**Required work:**
For this exercise, copy exactly every line from the one holding "Task: Click the blurred" through the end of the data, both included. Omit pictures.

**Records:**
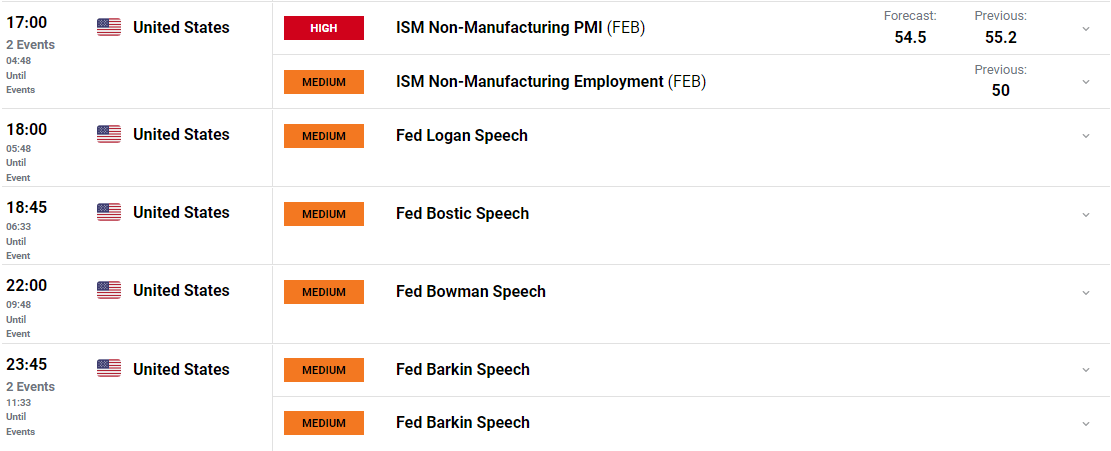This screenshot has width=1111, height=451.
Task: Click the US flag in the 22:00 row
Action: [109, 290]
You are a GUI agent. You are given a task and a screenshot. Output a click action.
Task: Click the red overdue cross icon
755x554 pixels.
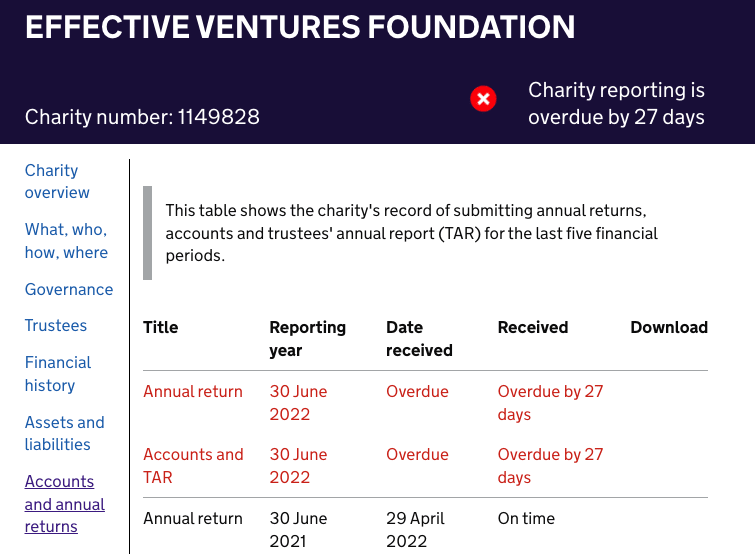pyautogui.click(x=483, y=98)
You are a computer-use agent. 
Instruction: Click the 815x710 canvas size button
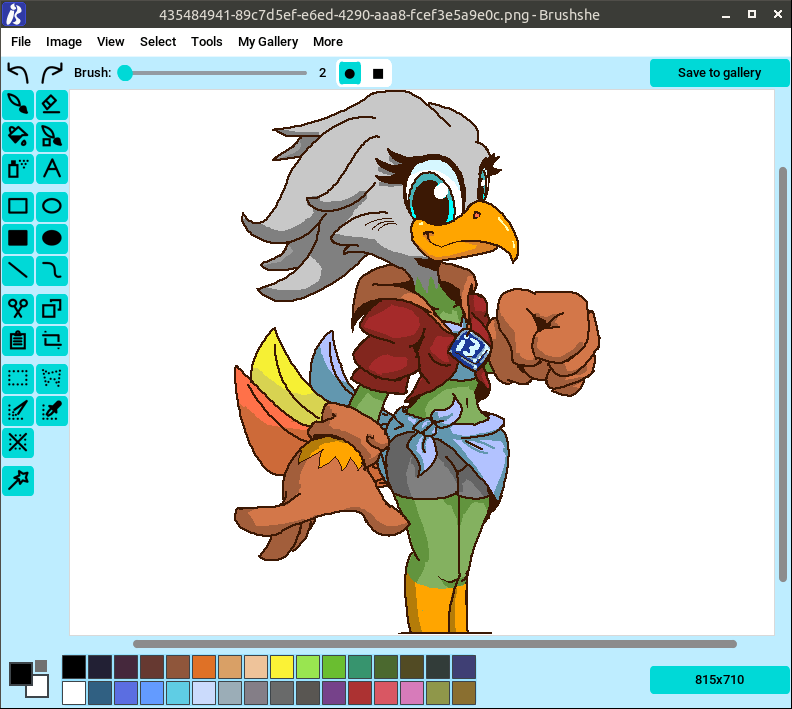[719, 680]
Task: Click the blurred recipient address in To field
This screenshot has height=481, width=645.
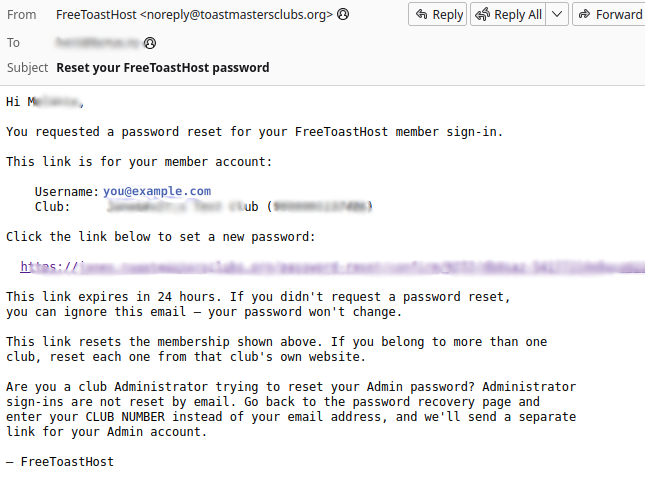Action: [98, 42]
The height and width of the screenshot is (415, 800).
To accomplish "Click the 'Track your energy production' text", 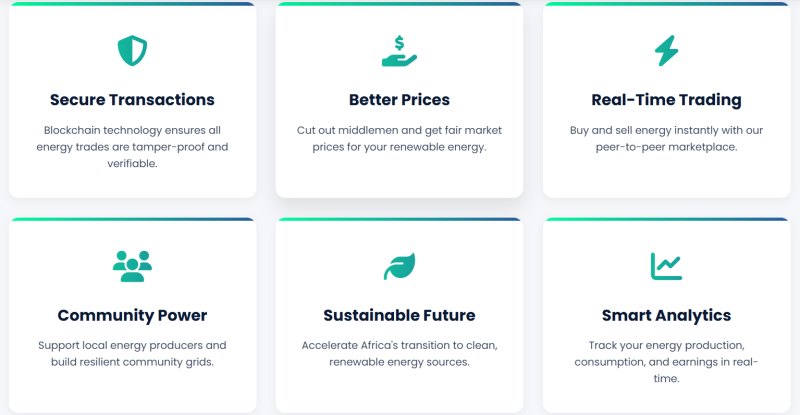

**Answer space:**
Task: Click the blurred recipient address in To field
This screenshot has height=481, width=645.
Action: [98, 42]
The height and width of the screenshot is (415, 800).
To accomplish "Click the 'Track your energy production' text", 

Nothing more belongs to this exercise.